La cifra que hizo que Kay se llevara el título: 14 carreras en seis partidos
Este es el contexto que convirtió una decisión extraña en una acertada. Los Yankees llegaban al jueves habiendo anotado solo 14 carreras en sus seis partidos anteriores, un promedio de apenas algo más de dos por partido. En ese contexto, tres carreras en una sola entrada sí que parecían una avalancha.
La racha no se quedó ahí. Luis García Jr. y Jones sumaron jonrones solitarios en la sexta entrada. Chisholm impulsó una carrera con un triple en la octava. García y Jones acabaron con tres hits y dos carreras anotadas cada uno, y ocho jugadores diferentes de los Yankees consiguieron al menos un hit.
Además, fue la primera vez desde principios de julio que los Yankees encadenaban dos partidos seguidos con al menos cinco carreras, tras la victoria por 5-3 sobre Baltimore el miércoles. Para una alineación en la que las noches discretas se habían convertido en la norma, dos noches espectaculares seguidas supusieron un auténtico cambio de rumbo, no una casualidad.
Los Yankees recuperan el poderío ofensivo mientras siguen esperando refuerzos
La racha de victorias llega antes de que los Yankees estén ni de lejos al completo. Aaron Judge sigue de baja por una costilla rota, aunque ya ha empezado a entrenar el bateo. Cody Bellinger comenzó el jueves una fase de rehabilitación en las ligas menores. Giancarlo Stanton sigue avanzando en su programa de entrenamiento de carrera.
Eso significa que los Yankees han protagonizado su mejor racha ofensiva en dos partidos de las últimas semanas sin contar con varios de los bateadores que se suponía que iban a llevar el peso de la alineación en la recta final. El gran partido de Ramos y la noche de García, con 3 de 4, son exactamente el tipo de aportaciones que el club esperaba de sus fichajes de última hora.
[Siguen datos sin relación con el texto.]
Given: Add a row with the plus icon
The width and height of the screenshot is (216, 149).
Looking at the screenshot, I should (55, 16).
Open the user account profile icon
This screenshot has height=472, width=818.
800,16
Gerrit Cole se encargó del lanzamiento, cediendo una carrera en seis entradas y sumando ocho strikeouts. Ryan Yarbrough le siguió con tres entradas perfectas, con lo que sumó su tercer salvamento. Los lanzadores hicieron su parte. Pero lo que más dio que hablar al salir de Baltimore fue lo que pasó en la cabina de retransmisión.
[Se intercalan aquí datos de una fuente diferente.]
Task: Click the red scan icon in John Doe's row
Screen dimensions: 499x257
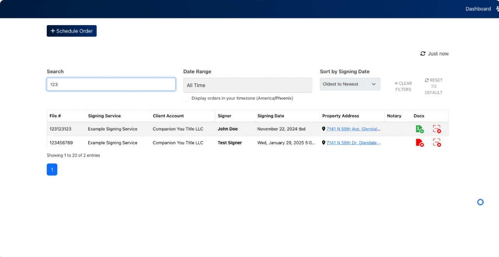Action: [437, 129]
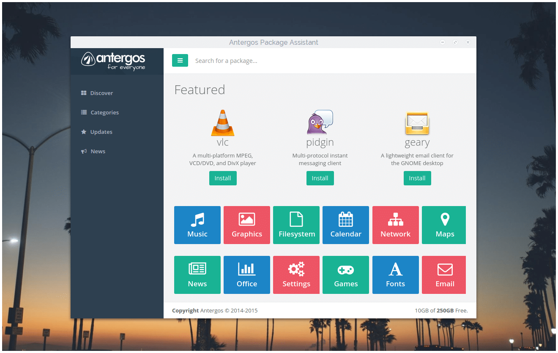The width and height of the screenshot is (558, 353).
Task: Switch to the Categories section
Action: click(x=104, y=112)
Los Yankees llegan a casa con el impulso a favor para enfrentarse a Toronto
El momento hace que haya mucho en juego. Toronto llega este viernes al Yankee Stadium para una serie de tres partidos, una semana después de que los Blue Jays se llevaran dos de los tres encuentros en Toronto y reavivaran todas las dudas sobre si esta alineación es capaz de anotar. Eso incluyó una derrota por 3-1 que no se pareció en nada a lo del jueves.
Los Yankees se marcharon de Camden Yards con un balance de 72-55, a cuatro partidos de Tampa Bay en la División Este de la Liga Americana tras la derrota de los Rays el jueves, y de lleno en la lucha por los playoffs. Además, se llevaron algo que nadie había previsto: un apodo que se ha hecho viral para una línea ofensiva que se pasó todo el verano generando mucha más frustración que bromas.